冴えない転生商人、値切りスキルで龍の涙まで買い叩く
昼から山猫
第1話
気がついたら、俺は薄暗い藁の上で目を覚ましていた。
前世の記憶では、毎日のようにブラック企業で深夜まで営業を叩き込まれ、体力も精神も限界だったはずだ。
だが、今の俺は子どもの身体をしているらしい。
「ハロー? 誰かいないか? って、ここはどこだ?」
思わず頭を抱える。
周囲を見回すと、土壁と木の梁がむき出しの部屋に、古びたタンスと机が置かれている。
日本のアパートとは程遠い、まるで中世ファンタジーの世界だ。
「おっ、生まれたばかりなのに、いきなりしっかり喋ってるな」
ギョロリと尖った目をした中年男性が入ってきた。
ガタイがよく、頭には薄くなった髪がちょろっと残るだけ。
だが、その胸には誇らしげに革製のエプロンが掛かっている。
「やあ、マイ・ファーザー? 俺はどこで何をしてるんだ?」
言いながら、妙に流暢なこの異世界言語を操っている自分に気づく。
どうやら頭の中に、自然と馴染んでいる感じがしてならない。
「今日からお前はうちの後継ぎだ。俺の店を継いで、一流の商人になれよ」
商人。
まったく剣や魔法とは無縁の道だが、前世の営業スキルはある程度役に立つかもしれない。
そう思っていた俺は、さらに仰天の展開を迎える。
「それと、お前には珍しいスキルがあるらしい。なんだか『値切り』ってスキルで、買い物するときに相手を妙に納得させられるらしいな」
いやいや、それってすごいスキルじゃないのか?
剣や魔法よりも地味っぽいが、相手から安く買いたたけるなら、商売で無敵になれるに違いない。
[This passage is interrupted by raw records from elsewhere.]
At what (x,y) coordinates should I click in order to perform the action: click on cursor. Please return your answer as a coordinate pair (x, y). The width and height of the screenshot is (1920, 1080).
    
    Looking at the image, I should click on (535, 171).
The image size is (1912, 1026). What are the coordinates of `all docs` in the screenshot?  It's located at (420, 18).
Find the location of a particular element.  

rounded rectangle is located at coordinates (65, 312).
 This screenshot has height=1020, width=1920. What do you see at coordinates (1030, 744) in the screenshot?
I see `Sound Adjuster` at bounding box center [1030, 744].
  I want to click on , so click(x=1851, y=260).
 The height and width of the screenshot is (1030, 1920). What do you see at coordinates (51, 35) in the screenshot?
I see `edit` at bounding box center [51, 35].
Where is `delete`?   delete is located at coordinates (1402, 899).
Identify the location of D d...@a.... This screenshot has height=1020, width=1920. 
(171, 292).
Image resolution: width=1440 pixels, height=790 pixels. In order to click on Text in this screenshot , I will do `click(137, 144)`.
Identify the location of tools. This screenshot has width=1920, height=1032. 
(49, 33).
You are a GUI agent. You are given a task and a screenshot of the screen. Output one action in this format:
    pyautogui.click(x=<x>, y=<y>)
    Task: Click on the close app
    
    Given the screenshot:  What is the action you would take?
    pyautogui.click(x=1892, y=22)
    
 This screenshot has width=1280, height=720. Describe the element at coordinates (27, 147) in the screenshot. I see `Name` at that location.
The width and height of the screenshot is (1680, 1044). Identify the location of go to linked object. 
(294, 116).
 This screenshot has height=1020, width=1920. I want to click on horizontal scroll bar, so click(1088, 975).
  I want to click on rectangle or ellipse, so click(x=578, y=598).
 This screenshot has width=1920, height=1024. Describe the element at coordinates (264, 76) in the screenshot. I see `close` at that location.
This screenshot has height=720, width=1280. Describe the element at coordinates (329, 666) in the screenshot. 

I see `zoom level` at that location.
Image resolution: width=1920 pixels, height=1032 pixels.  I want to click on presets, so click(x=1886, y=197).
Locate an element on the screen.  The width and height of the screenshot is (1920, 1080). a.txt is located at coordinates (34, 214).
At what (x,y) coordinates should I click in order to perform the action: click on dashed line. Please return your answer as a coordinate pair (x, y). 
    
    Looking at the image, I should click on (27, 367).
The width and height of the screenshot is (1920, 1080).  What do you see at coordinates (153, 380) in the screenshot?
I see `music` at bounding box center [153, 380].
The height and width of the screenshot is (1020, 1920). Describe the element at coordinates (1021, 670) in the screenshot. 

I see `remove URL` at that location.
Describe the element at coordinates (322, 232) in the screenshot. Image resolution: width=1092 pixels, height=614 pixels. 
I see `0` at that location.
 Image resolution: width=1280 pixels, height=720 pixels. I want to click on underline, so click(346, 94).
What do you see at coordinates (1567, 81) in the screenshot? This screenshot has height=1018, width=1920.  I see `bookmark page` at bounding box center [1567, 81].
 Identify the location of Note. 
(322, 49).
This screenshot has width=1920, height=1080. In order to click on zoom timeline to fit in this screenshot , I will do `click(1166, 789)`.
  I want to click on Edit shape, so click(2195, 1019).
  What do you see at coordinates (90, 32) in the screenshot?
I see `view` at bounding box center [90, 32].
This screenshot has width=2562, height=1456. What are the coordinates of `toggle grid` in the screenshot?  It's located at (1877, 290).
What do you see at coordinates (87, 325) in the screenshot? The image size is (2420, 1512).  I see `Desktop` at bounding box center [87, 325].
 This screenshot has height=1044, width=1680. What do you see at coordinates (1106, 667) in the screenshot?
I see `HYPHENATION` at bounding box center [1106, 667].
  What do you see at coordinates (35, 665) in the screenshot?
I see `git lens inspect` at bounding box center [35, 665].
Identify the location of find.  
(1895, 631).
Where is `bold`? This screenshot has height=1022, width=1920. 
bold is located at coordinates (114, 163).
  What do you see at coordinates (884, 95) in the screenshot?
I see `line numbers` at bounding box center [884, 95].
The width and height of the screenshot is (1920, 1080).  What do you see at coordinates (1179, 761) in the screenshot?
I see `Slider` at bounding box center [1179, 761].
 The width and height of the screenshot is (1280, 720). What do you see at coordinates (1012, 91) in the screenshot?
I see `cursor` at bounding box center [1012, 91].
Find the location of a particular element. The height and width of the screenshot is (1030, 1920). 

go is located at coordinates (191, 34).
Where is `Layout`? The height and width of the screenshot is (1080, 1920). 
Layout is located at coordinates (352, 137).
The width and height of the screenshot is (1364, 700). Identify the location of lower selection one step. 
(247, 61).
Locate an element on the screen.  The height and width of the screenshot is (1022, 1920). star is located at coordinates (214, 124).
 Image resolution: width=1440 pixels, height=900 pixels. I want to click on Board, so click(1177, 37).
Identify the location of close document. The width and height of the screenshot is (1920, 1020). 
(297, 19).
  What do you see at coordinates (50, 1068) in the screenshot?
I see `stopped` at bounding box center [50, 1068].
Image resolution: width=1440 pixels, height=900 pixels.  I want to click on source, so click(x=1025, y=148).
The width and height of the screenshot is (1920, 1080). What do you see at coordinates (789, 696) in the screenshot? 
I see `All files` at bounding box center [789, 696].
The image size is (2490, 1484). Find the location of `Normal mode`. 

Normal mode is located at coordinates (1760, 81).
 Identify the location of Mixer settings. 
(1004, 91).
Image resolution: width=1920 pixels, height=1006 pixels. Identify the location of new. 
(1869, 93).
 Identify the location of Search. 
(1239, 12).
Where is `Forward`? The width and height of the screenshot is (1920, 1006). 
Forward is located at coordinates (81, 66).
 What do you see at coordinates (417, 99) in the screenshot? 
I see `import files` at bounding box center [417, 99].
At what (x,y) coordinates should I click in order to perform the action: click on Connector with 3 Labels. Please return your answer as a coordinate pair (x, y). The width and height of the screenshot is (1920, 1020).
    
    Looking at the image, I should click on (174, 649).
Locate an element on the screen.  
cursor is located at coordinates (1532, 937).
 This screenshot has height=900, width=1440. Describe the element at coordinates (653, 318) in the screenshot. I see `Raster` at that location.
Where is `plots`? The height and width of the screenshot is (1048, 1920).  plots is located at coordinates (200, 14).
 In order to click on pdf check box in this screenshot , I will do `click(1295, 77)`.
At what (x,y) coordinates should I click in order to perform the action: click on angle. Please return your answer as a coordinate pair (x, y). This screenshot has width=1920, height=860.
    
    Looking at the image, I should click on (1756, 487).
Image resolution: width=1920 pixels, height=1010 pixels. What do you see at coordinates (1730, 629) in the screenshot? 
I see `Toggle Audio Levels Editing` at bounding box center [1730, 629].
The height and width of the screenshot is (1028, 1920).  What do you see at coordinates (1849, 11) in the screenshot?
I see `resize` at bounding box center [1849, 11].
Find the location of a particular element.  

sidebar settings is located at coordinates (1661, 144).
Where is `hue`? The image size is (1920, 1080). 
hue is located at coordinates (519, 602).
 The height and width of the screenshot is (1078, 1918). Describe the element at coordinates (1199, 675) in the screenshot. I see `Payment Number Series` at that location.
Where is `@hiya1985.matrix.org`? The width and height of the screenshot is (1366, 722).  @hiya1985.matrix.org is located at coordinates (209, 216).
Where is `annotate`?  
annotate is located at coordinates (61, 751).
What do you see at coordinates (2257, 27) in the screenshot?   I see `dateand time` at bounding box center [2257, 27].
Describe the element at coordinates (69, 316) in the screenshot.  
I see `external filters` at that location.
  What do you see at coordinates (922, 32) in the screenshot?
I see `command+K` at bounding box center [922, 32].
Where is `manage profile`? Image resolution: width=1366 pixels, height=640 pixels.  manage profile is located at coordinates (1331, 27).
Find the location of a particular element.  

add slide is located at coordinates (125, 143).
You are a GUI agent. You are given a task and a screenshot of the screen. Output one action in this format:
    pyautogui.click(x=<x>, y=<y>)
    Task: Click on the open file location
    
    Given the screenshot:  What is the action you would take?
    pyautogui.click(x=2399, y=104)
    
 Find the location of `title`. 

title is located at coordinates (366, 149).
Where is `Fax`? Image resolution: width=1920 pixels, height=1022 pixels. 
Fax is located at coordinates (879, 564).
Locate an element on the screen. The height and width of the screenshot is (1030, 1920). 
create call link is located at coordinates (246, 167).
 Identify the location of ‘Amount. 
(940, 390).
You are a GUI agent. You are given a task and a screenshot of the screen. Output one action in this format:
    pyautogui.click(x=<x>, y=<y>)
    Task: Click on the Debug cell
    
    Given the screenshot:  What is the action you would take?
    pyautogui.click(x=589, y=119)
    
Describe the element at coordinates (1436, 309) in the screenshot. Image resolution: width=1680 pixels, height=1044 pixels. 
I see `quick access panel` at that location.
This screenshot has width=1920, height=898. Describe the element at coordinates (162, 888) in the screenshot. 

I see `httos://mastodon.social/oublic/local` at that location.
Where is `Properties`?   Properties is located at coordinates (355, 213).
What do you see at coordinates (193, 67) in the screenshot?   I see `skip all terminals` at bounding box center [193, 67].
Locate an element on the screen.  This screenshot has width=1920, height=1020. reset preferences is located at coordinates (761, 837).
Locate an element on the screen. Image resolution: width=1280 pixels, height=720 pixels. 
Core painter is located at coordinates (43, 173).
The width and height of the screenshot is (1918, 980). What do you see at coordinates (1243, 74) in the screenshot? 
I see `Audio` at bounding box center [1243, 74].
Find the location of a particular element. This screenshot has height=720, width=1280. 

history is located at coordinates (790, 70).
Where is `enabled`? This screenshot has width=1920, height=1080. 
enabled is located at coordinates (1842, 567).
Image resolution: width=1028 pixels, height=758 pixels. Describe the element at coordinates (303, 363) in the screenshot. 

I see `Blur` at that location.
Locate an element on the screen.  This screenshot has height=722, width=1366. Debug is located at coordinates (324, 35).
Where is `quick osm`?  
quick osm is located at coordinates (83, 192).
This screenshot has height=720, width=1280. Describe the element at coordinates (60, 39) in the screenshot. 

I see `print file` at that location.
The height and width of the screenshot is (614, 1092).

「いいじゃん、それ! めちゃくちゃクールなスキルじゃない? 俺の商人ライフ、成功間違いなしって感じだろ?」
前世がブラック企業の営業マンだったからなのか、人を言葉で説得するのは嫌いじゃない。
むしろ、値切りで相手をうまく転がして、安く仕入れた商品を売りさばくなんて、夢があるじゃないか。
「まあな。だが、商人は甘い仕事じゃねえぞ。客に騙されることもあるし、命を狙われることだってある。よーく覚えておけ」
中年男性……どうやら俺の父さんらしいその人は、厳しい表情でそう言った。
しかし、俺の胸は期待と興奮でいっぱいだ。
これまでの社畜人生とは違う、まっさらな世界が目の前に広がっているんだからな。
「オーケー、気合い入れて頑張るぜ。俺の名前はリオン・トルヴァン。絶対にこの世界のNo.1商人になってやる!」
こうして俺は、異世界での人生を、商人見習いとしてスタートすることになった。
前世の苦い経験を糧に、この世界を値切りスキルで席巻してみせる。
そう固く決意して、はじめの一歩を踏み出すのだった。